Sunday, October 23, 2011

Briggs-Meyers, dating, and how my "P"-ness is showing...

I'm not sure how much stock to put in the Briggs-Meyers, but I think it pegged me fairly accurately in one aspect. One scale of BM is a scale from 0 to 10 on the J/P scale, where "J" stands for judging and "P" stands for perceiving. I got an 7 out of 10 for P and a 3 out of 10 for J.

That sounds about right with me. I tend to see the good in people. I understand that my role as the guy is to make plans and I do that, but truthfully what really matters to me is that we hang out. When it comes to going on a second date with someone, assuming that we met for the first, I'm a believer in giving the benefit of the doubt.

I also have some J in me. I'm a believer in law and order. There is something to be said for dress codes IMO and I am a stickler for manners. I've called people out for bad behavior even a couple of times when it was "none of my business" (the outspoken Italian side of me). I like math because I like dealing with correct and incorrect.

Anyway, I'm fairly tolerant of a lot of faults of other people because I know that I am not perfect. Let me count the ways.... I care about doing well by my career and my company, but I'm not sure I would be doing what I am doing if I were independently wealthy. I do what I do just as much because I need to make a living, as because I'm "making the world a better place". I have things about myself and my life that I wish were different. I've been broke before. I can work like hell for a project I feel passionate about but I love love luv sitting on my keister. I've had relationships end because I had some growing up to do. Sometimes I am jealous and insecure. I have a relatively calm exterior that masks a lot of intense emotional ups and downs. I work hard at being sensitive to others' feelings (but don't always succeed) because I am sometimes sensitive myself so I can empathize with that in others. I have a great heart and I am a loyal friend, and I am funny, but it doesn't always come out first meeting especially if I am really feeling it for the girl. I do wish I were better at those things. I do work on being a better person. A better man. I think I've made progress.
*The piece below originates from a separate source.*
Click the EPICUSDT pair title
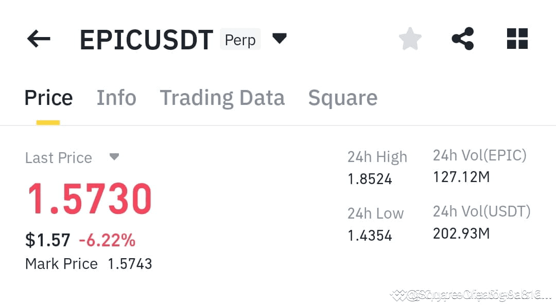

(An aside: A big challenge for us guys, IMO, is to walk the line where we show enough interest while not coming across as "too much" or a potential stalker or anything. Even if we aren't consciously aware of it... this is what we are doing. This is especially true when we are into you, but we aren't sure how into us you are yet. Speaking for myself, I can say that we guys hate rejection just as much as you do, but the smart ones man up and make things happen. But I digress...)

As someone in his late 30's, I would say that a lot of people, maybe 95% of us, can identify with at least parts of the above paragraph. Everyone has their struggles and few (if any?) have it figured out. Those who are worth getting to know are in touch with their better nature and are working to get better as people. That said, I think that "P"'s have their own challenges with dating. The problem they have I think, is that they meet someone they are attracted to--looks, sense of humor, whatever--and they overlook some serious red flags because in part of the attraction, but also because well, the "P"'s get that they aren't perfect either. So they sometimes end up getting tied up with the wrong person.

What I am looking for in a partner: A few basics--late 20's to mid 30's, athletic, passionate, kind, lives by the Golden Rule, and in touch with growing as a person. I won't lie--I have to be physically attracted to her (I'm a guy so I am shallow like that). BUT I won't write someone off for being human. I've been lucky enough to meet a few terrific women who I'm friends with, but for whatever reason (distance, either one of us not being "ready", and so on), it hasn't worked out romantically.